**Trecho da fonte**
No local, o cotidiano do cineasta e sua família é trabalhar a terra e compartilhar pensamentos com o povo simples da região. Ele próprio revela aos jornalistas que o documentário seria apresentado à população, que conhece parte da sua vida, dois homens vivendo na mesma casa, mas que não conhecia a questão da doença. “Estou muito curioso para ver como eles vão reagir.”

Entre as plantações e o combate aos incêndios esporádicos nessa região de matas, Joaquim Pinto leva os espectadores a centros de pesquisa. Além de lutar para sobreviver, ele quer compreender o que ocorre com seu corpo. Nos últimos anos ele realizou muitas entrevistas com cientistas, médicos e pacientes para aprofundar seus conhecimentos do combate ao HIV. O material cinematográfico coletado poderia ter sido integrado no “E Agora? Lembra-me”, mas o cineasta prefere outra solução.

**Ordem de trabalho**
Segundo o trecho da fonte, com quem Joaquim Pinto fez muitas entrevistas nos últimos anos?

**Dados extraídos**

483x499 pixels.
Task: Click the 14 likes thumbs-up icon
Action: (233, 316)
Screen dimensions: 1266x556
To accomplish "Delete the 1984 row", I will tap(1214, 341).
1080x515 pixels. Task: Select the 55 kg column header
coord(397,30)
...
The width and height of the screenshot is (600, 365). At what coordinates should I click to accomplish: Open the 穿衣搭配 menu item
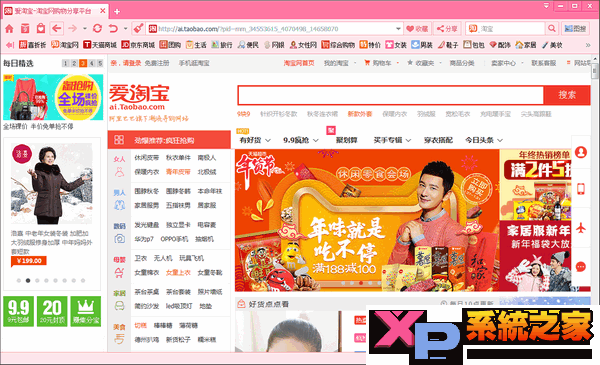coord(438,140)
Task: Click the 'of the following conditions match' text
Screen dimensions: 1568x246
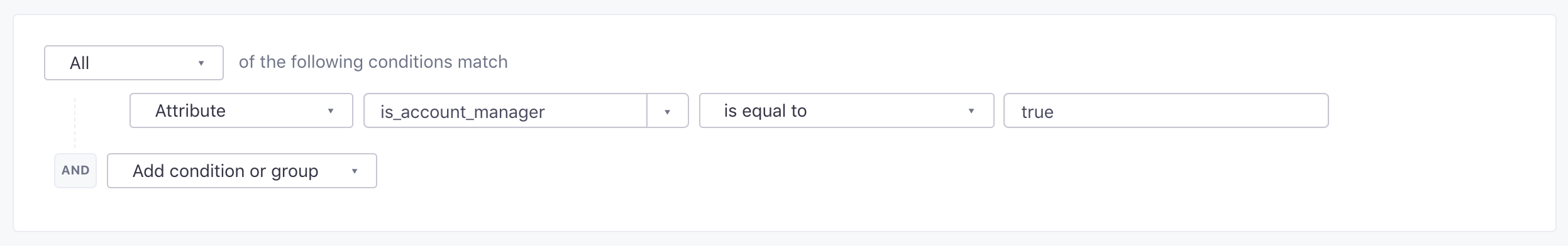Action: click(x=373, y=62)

**A resposta**
Com cientistas, médicos e pacientes.